- [DOCUMENT PASSAGE]
It's an accepted fact that resistance training builds muscle. It doesn't happen while you're working out, although you'll be able to see what appears to be an increase in size during a workout. That is due to the "pump" you get from the increased blood flow to your muscles while you're exercising. The actual growth a muscle experiences as a result of resistance training happens in the hours and days after you've worked out.
Hypertrophy is what anyone with the goal of increased muscle size is aiming for, whether they're familiar with the term or not. It is when the overall muscle size increases because of an increase in the muscle fiber size. Hypertrophy occurs after a strenuous workout, when your muscle fibers have been broken down from the exercise. During an aggressive workout, your muscles actually sustain tiny tears. Your body naturally responds to this damage with an over-reaction that repairs the tears and rebuilds the fibers larger and thicker, kind of like when scar tissue results from a cut.
Your body's response to outside stimuli, positive or negative, is to release hormones. The hormones your body releases in response to the stress of a challenging workout is to release, among other substances, insulin-like growth factor, testosterone and growth hormone. The testosterone acts as an indicator that tells your muscles to rebuild. The growth factor and growth hormones increase the flood of nutrients to your muscles so that they can do so.

[Collected data entries]

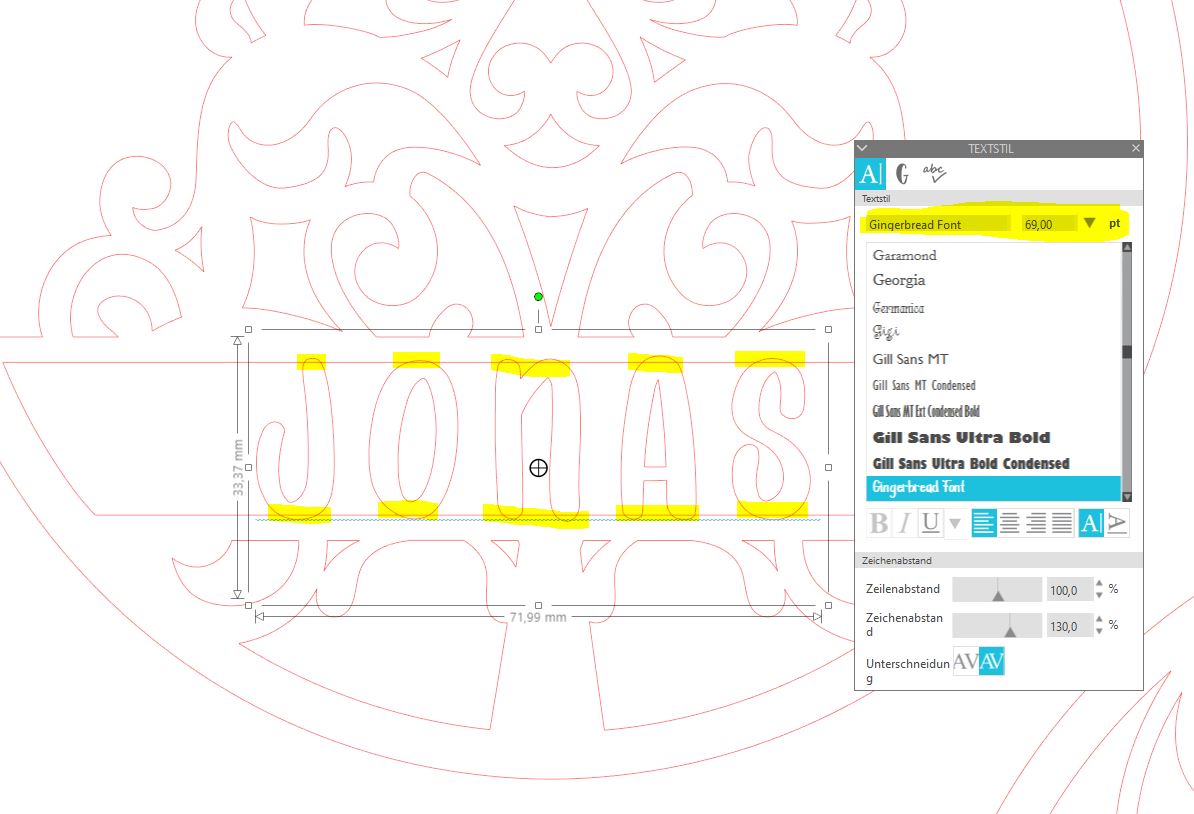This screenshot has height=814, width=1194.
Task: Collapse the Textstil panel using chevron
Action: click(862, 148)
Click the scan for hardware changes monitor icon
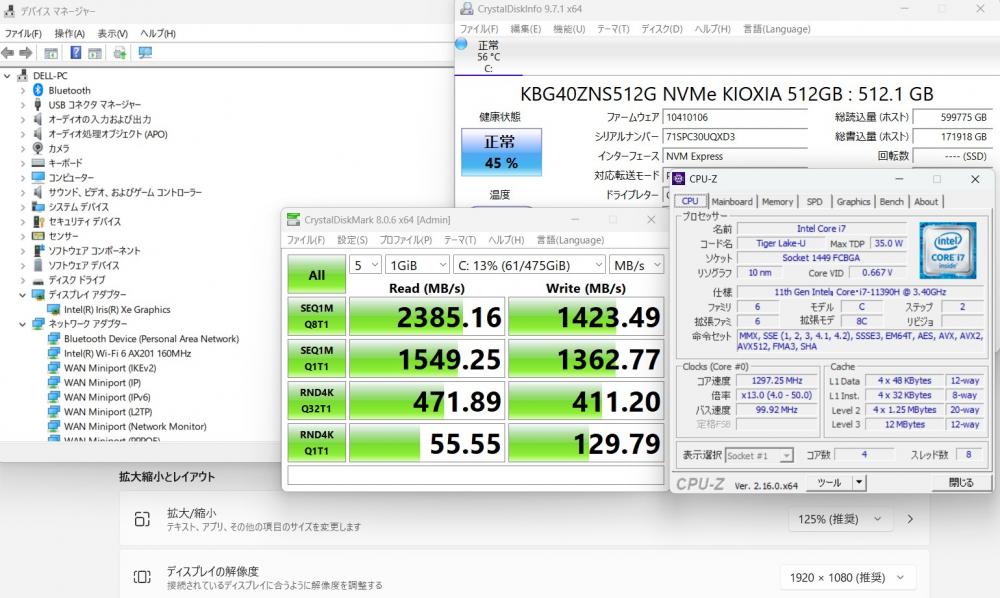The width and height of the screenshot is (1000, 598). coord(146,53)
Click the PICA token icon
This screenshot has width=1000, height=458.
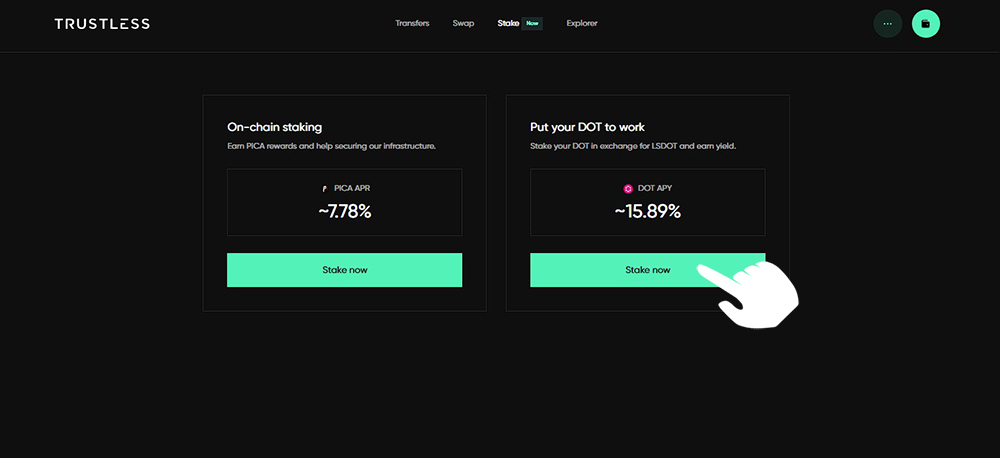pos(325,189)
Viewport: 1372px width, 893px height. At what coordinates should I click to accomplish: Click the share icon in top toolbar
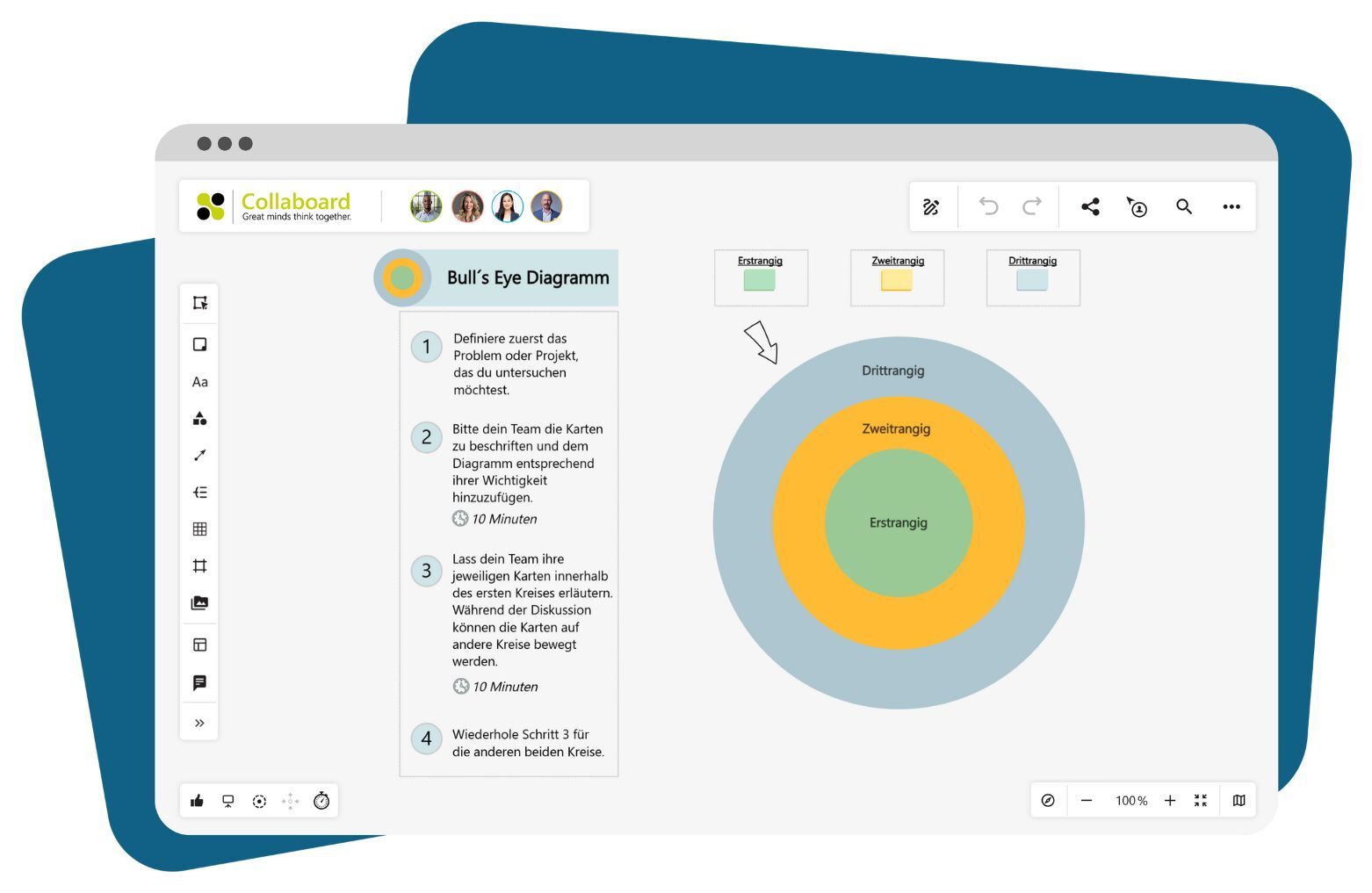pos(1090,207)
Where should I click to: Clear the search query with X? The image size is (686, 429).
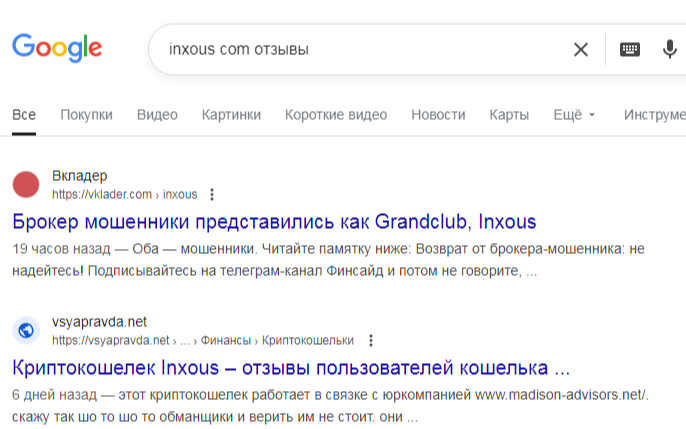[x=581, y=49]
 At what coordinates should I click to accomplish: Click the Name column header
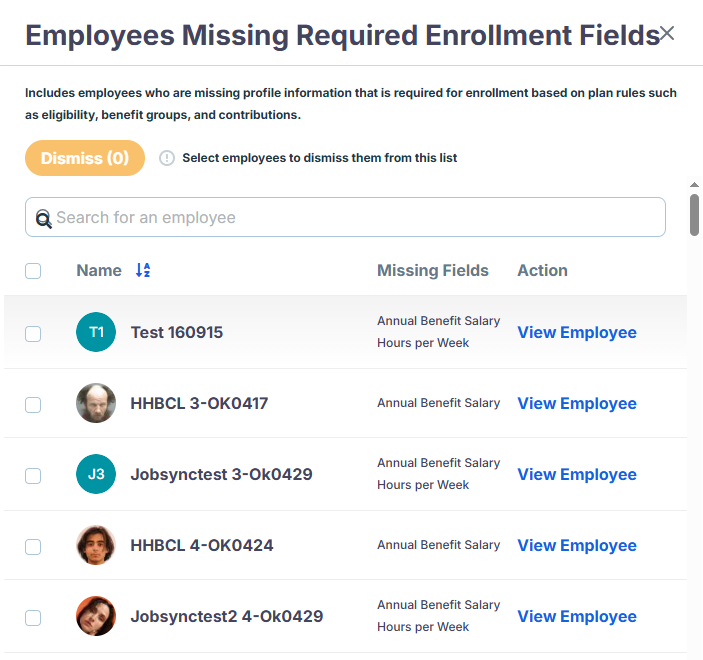click(x=99, y=270)
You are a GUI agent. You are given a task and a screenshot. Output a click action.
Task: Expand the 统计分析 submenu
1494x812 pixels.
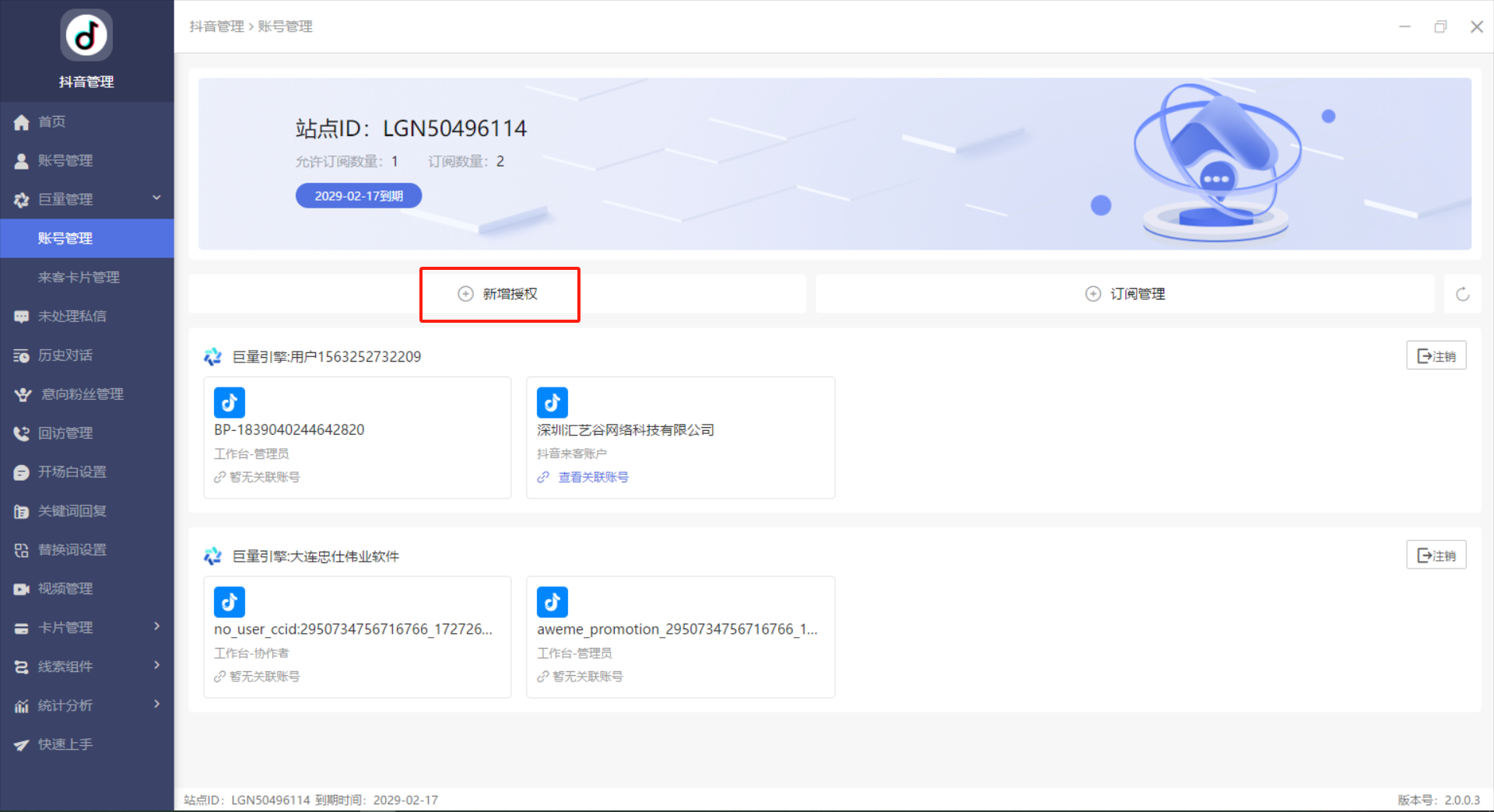[x=156, y=705]
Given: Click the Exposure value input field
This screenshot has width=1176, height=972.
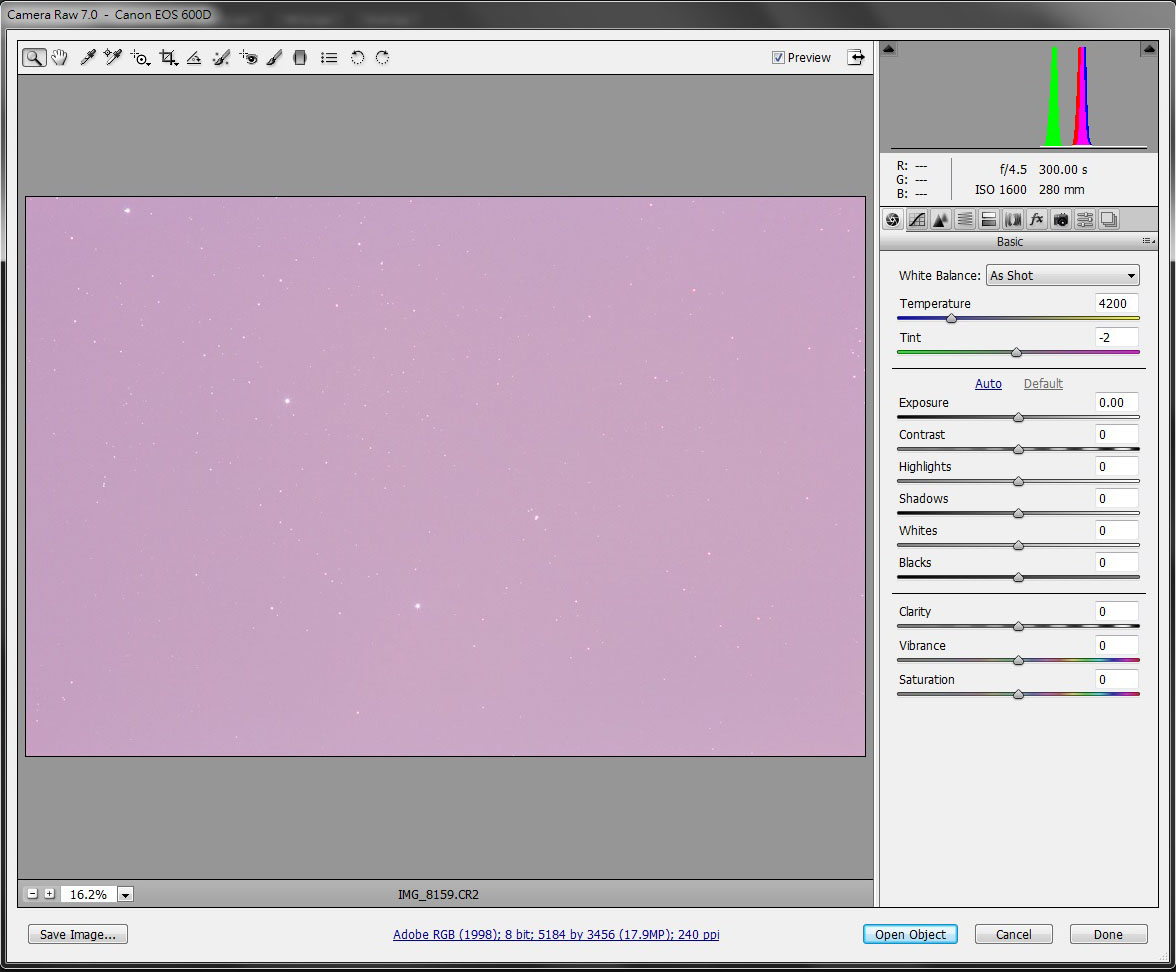Looking at the screenshot, I should 1116,403.
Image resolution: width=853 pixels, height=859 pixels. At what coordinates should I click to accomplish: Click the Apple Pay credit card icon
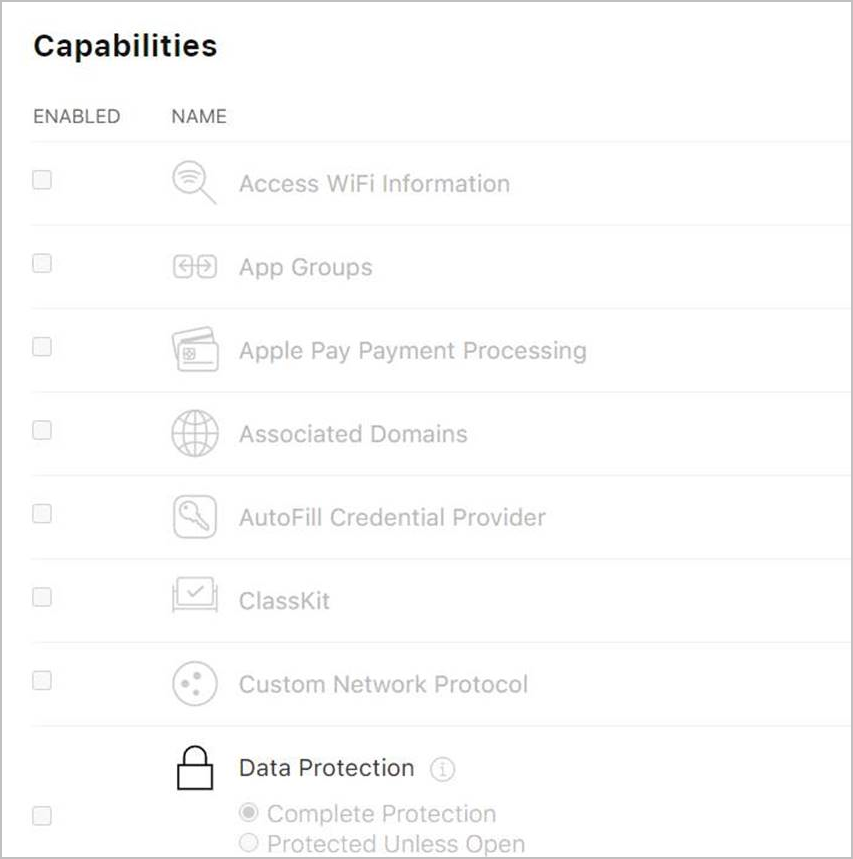point(195,350)
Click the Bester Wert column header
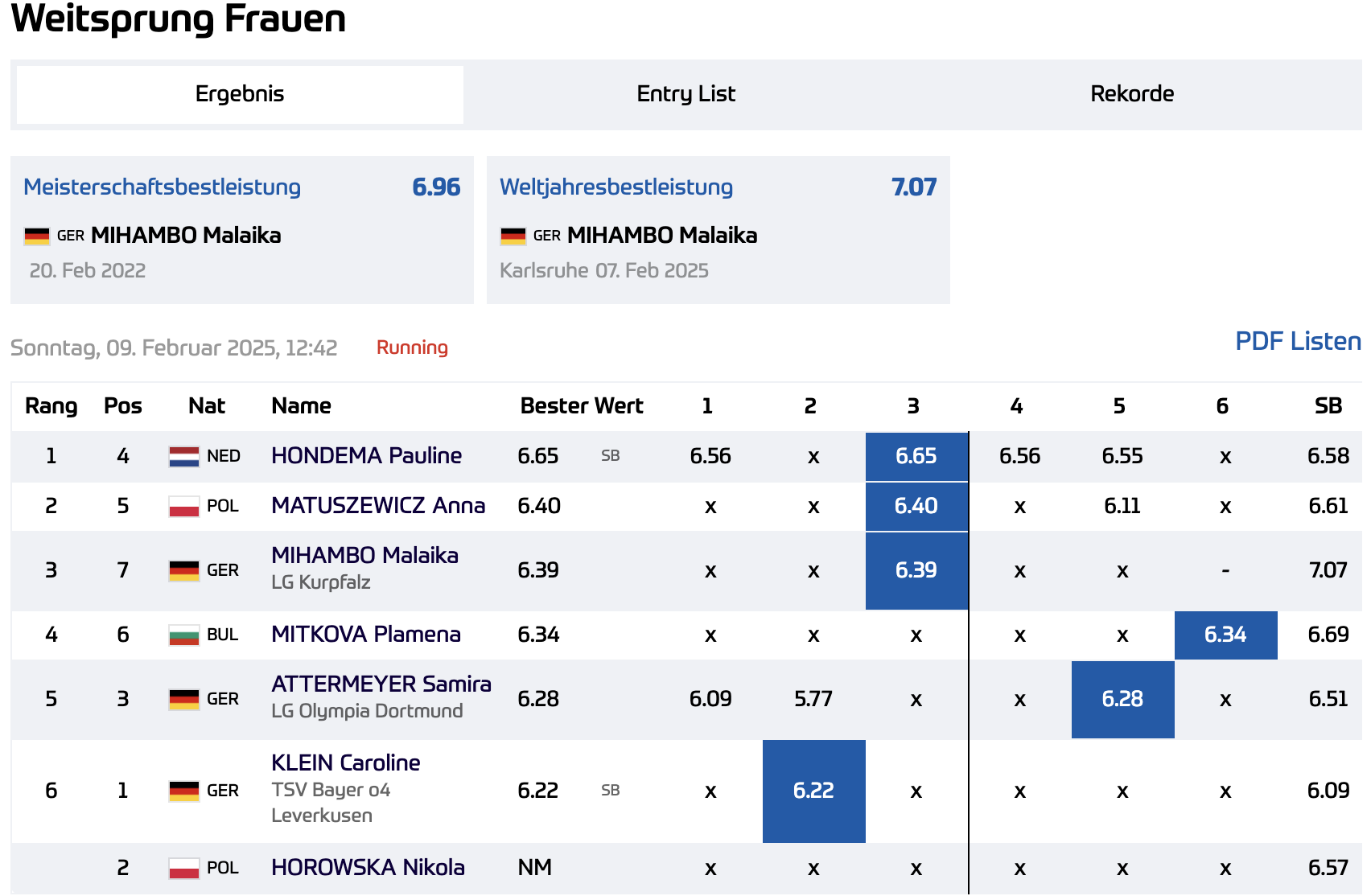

- [ASSIGNMENT A]
Quote the passage on muscle growth from resistance training, starting with the words "It's an accepted" and ending with "you've worked out.".
- [ASSIGNMENT B]
Continue the passage on how resistance training builds muscle from the point where it stops.
The records were drawn from a separate source.

- [EXERCISE RESPONSE A]
It's an accepted fact that resistance training builds muscle. It doesn't happen while you're working out, although you'll be able to see what appears to be an increase in size during a workout. That is due to the "pump" you get from the increased blood flow to your muscles while you're exercising. The actual growth a muscle experiences as a result of resistance training happens in the hours and days after you've worked out.

- [EXERCISE RESPONSE B]
Importance of Protein
Anyone giving advice on muscle building always recommends assuring adequate protein intake. That is because protein is vital for cell repair and growth as well as hormone production. What is rarely expounded on is the maximum your body will be able to use efficiently at any one time. Depending on how active you are, only 20 to 30 grams are useful, leaving any excess protein in your system to be stowed away in the form of fat. Because of this, you should spread the protein you eat or drink throughout your day. Make sure to get a couple of servings in before your workout, so that it is available for energy and to assist in the muscle growth after exercising.
Timing is Everything
Your body will naturally rebuild and repair itself at an estimated rate of every two weeks to a month. When you work out, you accelerate that natural progress causing your body to (re)build muscle in as little as 24 hours, although it can take up to 72 hours for a muscle to fully recover depending on the level of stress and break-down you've subjected it to. It's these known factors that lead most personal trainers to recommend a 3 day split workout that allows 3 to 4 days before you work a specific muscle group again. This gives your muscles a chance to recover and make the most of your body's natural rebuilding process.